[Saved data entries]
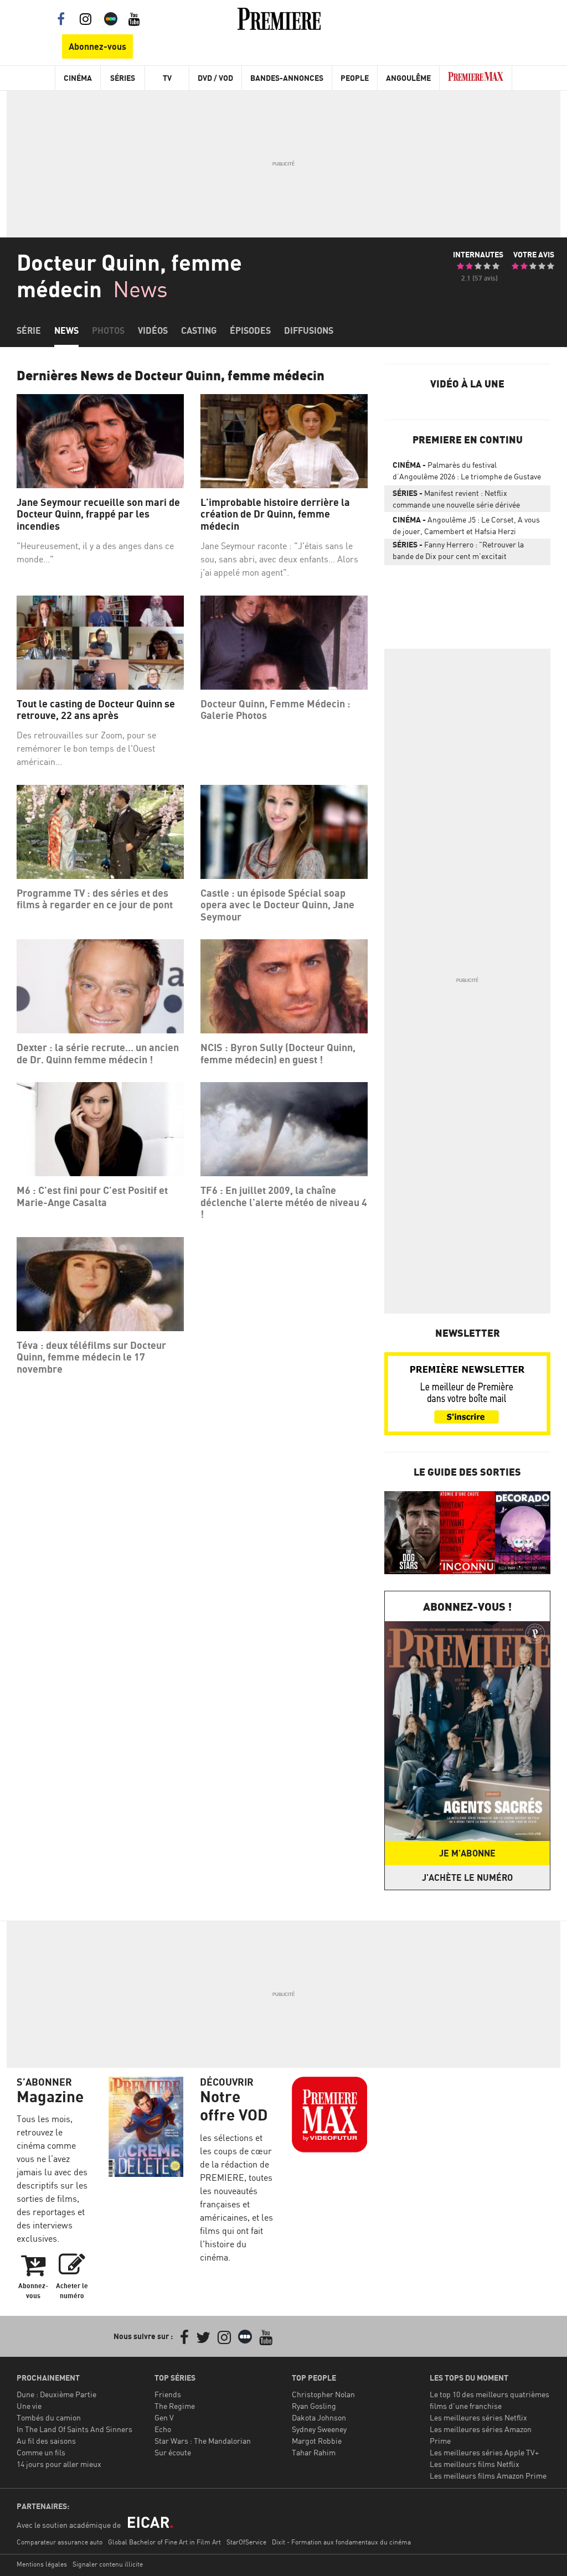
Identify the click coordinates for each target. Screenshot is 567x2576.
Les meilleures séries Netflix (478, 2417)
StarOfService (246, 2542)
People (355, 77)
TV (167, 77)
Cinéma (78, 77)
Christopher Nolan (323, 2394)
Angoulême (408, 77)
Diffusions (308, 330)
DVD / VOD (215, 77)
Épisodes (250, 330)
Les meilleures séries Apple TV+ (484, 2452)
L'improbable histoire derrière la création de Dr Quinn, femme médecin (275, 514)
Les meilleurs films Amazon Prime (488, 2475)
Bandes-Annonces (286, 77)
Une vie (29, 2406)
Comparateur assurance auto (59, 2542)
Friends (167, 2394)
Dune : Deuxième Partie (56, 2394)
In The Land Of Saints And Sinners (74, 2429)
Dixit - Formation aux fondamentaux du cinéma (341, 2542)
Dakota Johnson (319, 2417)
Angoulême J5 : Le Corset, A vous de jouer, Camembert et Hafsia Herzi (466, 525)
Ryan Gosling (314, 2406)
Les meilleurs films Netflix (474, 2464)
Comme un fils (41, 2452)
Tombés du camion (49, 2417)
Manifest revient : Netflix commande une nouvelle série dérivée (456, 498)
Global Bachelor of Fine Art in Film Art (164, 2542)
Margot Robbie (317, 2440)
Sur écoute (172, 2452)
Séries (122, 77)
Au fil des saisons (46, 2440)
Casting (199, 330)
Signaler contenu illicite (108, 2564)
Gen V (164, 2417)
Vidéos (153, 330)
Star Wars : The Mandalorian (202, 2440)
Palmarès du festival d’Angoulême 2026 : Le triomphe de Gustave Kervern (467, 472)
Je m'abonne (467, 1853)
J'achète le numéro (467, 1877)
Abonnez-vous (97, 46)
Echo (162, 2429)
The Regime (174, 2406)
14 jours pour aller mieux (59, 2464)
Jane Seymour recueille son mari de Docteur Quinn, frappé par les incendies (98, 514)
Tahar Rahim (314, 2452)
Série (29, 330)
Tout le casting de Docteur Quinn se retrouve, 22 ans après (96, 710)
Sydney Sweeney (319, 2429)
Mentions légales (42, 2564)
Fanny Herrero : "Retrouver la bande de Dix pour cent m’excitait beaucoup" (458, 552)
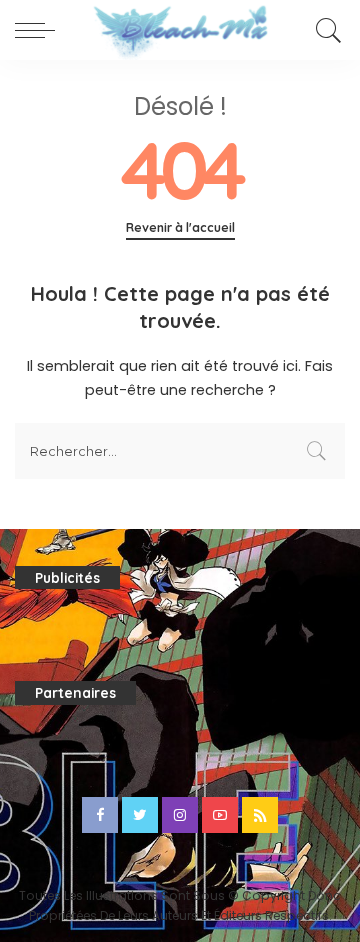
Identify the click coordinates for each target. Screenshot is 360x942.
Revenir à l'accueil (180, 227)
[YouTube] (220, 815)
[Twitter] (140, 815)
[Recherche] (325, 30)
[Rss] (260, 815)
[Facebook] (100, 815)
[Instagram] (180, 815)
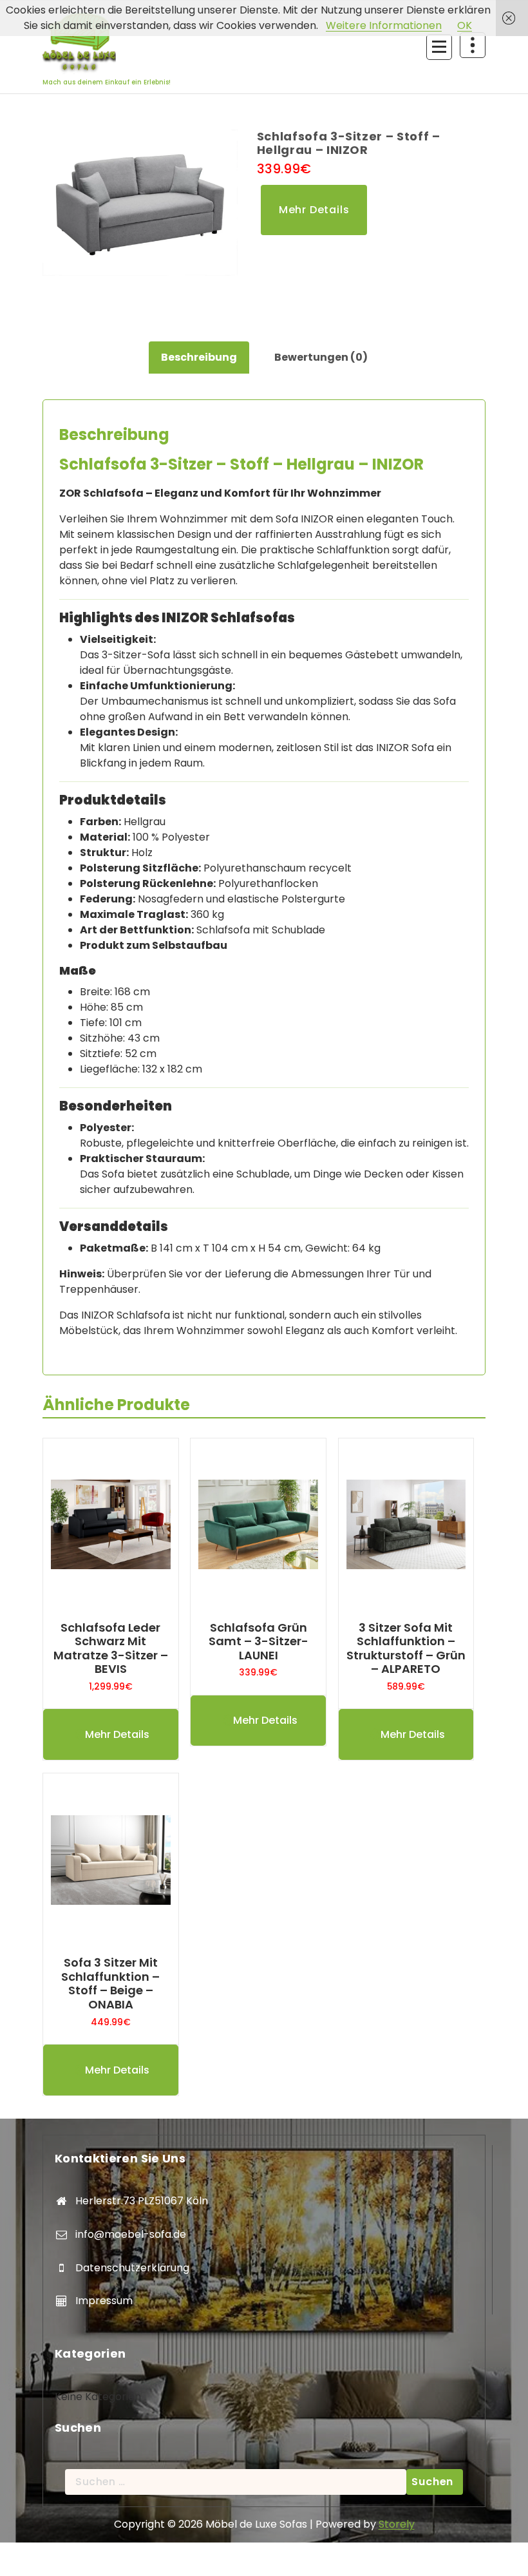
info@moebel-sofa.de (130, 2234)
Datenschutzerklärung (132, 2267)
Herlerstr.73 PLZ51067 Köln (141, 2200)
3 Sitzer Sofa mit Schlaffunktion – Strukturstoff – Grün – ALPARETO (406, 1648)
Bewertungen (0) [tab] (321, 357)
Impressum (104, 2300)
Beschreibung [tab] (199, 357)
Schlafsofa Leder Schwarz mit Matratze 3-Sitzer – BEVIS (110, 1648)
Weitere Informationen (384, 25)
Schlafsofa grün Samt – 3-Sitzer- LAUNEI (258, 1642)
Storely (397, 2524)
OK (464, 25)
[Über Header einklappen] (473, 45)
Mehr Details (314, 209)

• _Work instruction_:
No pictures belong in the copy: reproduce exactly the lines above from the one that contains "[Instagram] (180, 815)" through the last line of the entries.

• _Answer to this problem_:
[Instagram] (180, 815)
info@moebel-sofa.de (130, 2234)
Datenschutzerklärung (132, 2267)
Herlerstr.73 PLZ51067 Köln (141, 2200)
3 Sitzer Sofa mit Schlaffunktion – Strukturstoff – Grün – ALPARETO (406, 1648)
Bewertungen (0) [tab] (321, 357)
Impressum (104, 2300)
Beschreibung [tab] (199, 357)
Schlafsofa Leder Schwarz mit Matratze 3-Sitzer – BEVIS (110, 1648)
Weitere Informationen (384, 25)
Schlafsofa grün Samt – 3-Sitzer- LAUNEI (258, 1642)
Storely (397, 2524)
OK (464, 25)
[Über Header einklappen] (473, 45)
Mehr Details (314, 209)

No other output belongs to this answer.